Sarcopenia can be divided into primary, which is primary, and secondary, which is secondary. △Primary sarcopenia is associated with aging itself, and △Secondary sarcopenia occurs due to illness, decreased physical activity, malabsorption, or malabsorption.

As you age, your body’s muscle mass decreases. Atrophy and loss of fast-twitch muscle fibers occur, and the number and size of the muscle fibers themselves decrease. Muscle mass decreases naturally due to changes in the microstructure of muscle cells and muscle fibers.

In addition, various bodily functions decrease due to aging, leading to the death of muscle cells due to chronic inflammation, oxidative stress and increased insulin resistance. Therefore, the aging process and the decrease in muscle mass are proportional.

However, age-related loss of muscle mass should not be taken for granted. The loss of muscle mass leads to reduced muscle function, resulting in reduced physical functions such as falling, increasing the risk of injury. It can also lead to decreased bone density. In addition, as muscle mass decreases, basal metabolic rate decreases, leading to obesity and visceral obesity.

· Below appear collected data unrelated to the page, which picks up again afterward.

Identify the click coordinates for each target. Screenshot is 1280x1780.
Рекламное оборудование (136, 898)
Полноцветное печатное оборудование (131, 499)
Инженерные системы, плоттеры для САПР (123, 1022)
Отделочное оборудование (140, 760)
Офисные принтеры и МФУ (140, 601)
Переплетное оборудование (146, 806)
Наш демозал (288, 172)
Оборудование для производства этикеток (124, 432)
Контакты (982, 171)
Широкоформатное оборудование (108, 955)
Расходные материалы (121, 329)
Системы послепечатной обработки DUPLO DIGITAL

Professor Lee said: “It is muscle strength exercise that can prevent sarcopenia. The effect of strength training is not only to change appearance and increase performance, but also to prevent and treat chronic diseases, so it is important for older people with chronic diseases. It’s emphasized,” he said.

He added: “As a result of a survey of elderly chronically ill patients in the famous journal The Lancet, it was also reported that strength training could replace drugs used to treat diseases such as high blood pressure, hyperlipidemia, diabetes and angina pectoris.”

Strength training offers several health benefits. First of all, the effect of improving blood circulation is to be expected.

This prevents vascular diseases such as high blood pressure, heart attack and angina pectoris and reduces the risk of cardiac arrhythmias or sudden cardiac death through smooth coordination of the autonomic nervous system. In addition, diabetes can be controlled by lowering insulin resistance and hyperlipidemia can be treated. Resistance training positively affects longevity genes related to apoptosis, thereby preventing aging.

In particular, it has been confirmed that strength training can prevent cancer. A protein called ‘calprotectin’, which is secreted by muscle, is known to inhibit the growth of cancer cells. A study presented in Leukoc Biology in 1995 showed that exercise also helps prevent cancer, including colon cancer.

The effects of strength training proven so far include △prevention of cardiovascular disease, △treatment of hypertension, △prevention and treatment of cardiac arrhythmia, △prevention of colon cancer, △longevity, △control of diabetes, △treatment of hyperlipidemia, △anticancer effect, △Treating depression; and △Preventing falls.

Adequate hydration is also very important to prevent age-related sarcopenia. Muscles contain a lot of water and act as a water reservoir where water movement can occur at any time. Therefore, if dehydration persists, muscle breakdown can accelerate, so it is important to stick to the recommended daily water intake.

Professor Lee said: “As people age, they become more prone to dehydration due to a decrease in the central function of thirst control and a decrease in kidney function. “Chronic dehydration caused by this leads to a decrease in muscle function and efficiency, so it’s important to consume an adequate amount of water.”